Selenium though toxic in large doses, is an essential trace mineral and is essential for most living organism. Like Iodine it is also important for proper functioning of thyroid gland.
It is a part of certain rare amino acids like selenocysteine and selenomethionine. It acts as cofactor for many anti-oxidant enzymes.
Selenium – Dietary Sources
Brazil nuts, mustard, mushrooms, barley, cheese, garlic, tofu, seeds and brown rice are very good sources of Selenium. The amount of selenium present in these sources also depend on the soil in which these are cultivated.
Biological Functions of Selenium
The important biological functions of Selenium are:
- Active interaction with other nutrients, such as iodine and vitamin E
- Studies have proved that it prevents certain kinds of cancer
- It is important in proper functioning of thyroid gland and related glands
- It prevents various diseases and improves overall immunity
Selenium – Deficiency
It is rare in most humans. Only countries where the soil is highly deficient of selenium this occurs. This deficiency is also associated with higher coinsurance of AIDS, TB and few other diseases. For instance, in the sub Saharan Africa where the selenium levels are very low in the soil the AIDS affected peoples’ percentage is high. In Senegal (also in sub Saharan Africa) the soil is rich in this mineral so the incidence of AIDS is less. This deficiency is also associated with Vitamin E deficiency.
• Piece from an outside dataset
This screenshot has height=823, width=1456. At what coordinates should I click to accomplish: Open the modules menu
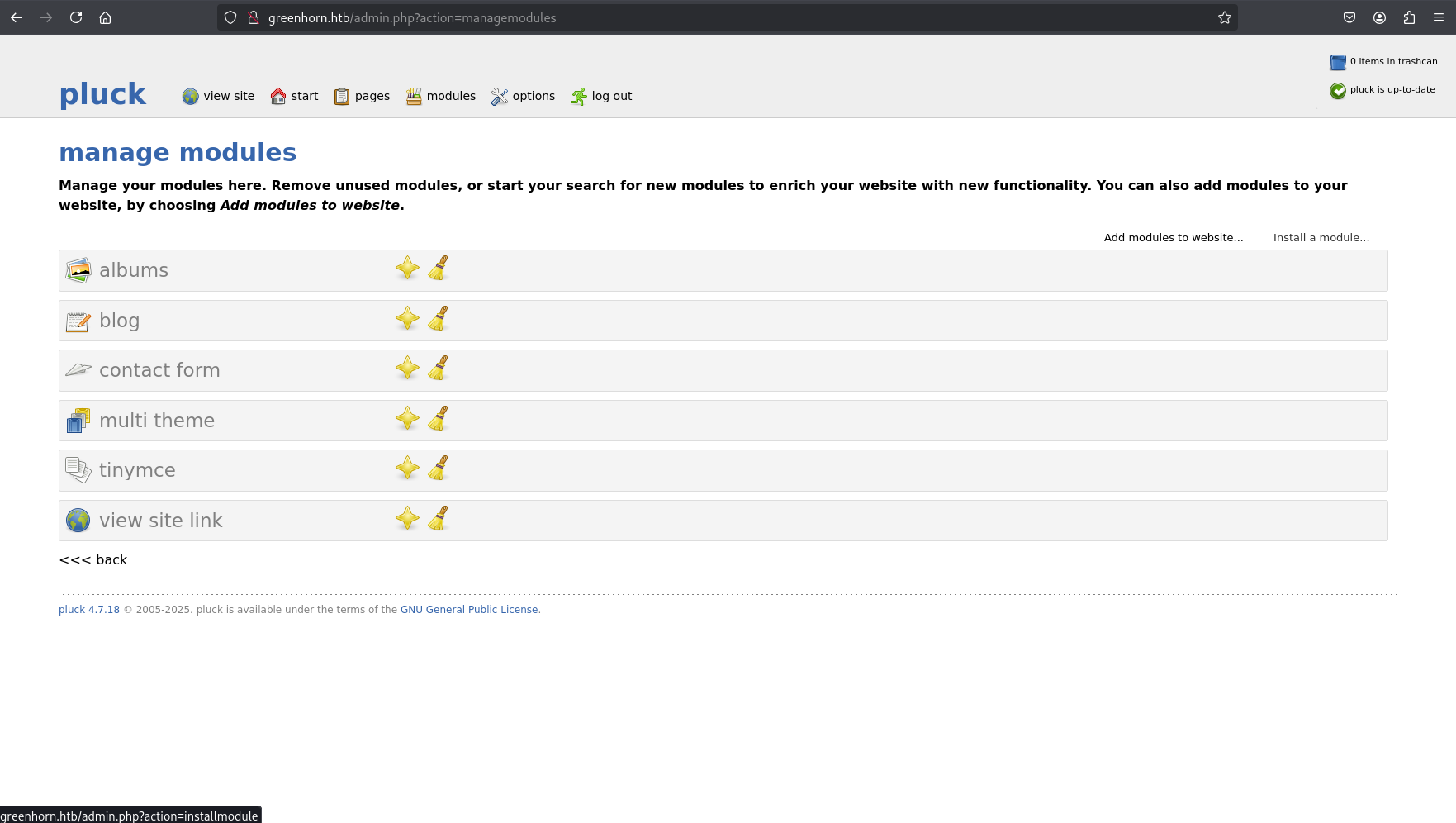[x=441, y=97]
Selenium – Requirements and supplements
The daily requirement of this mineral for an adult is 55 µg/day. Selenium is highly toxic if consumed more than the required amount. When the limit crosses 400 µg/day all the harmful effects will start to manifest, so one should be very careful about taking supplements for this mineral. A healthy food with whole grain cereals should give sufficient amounts of this mineral.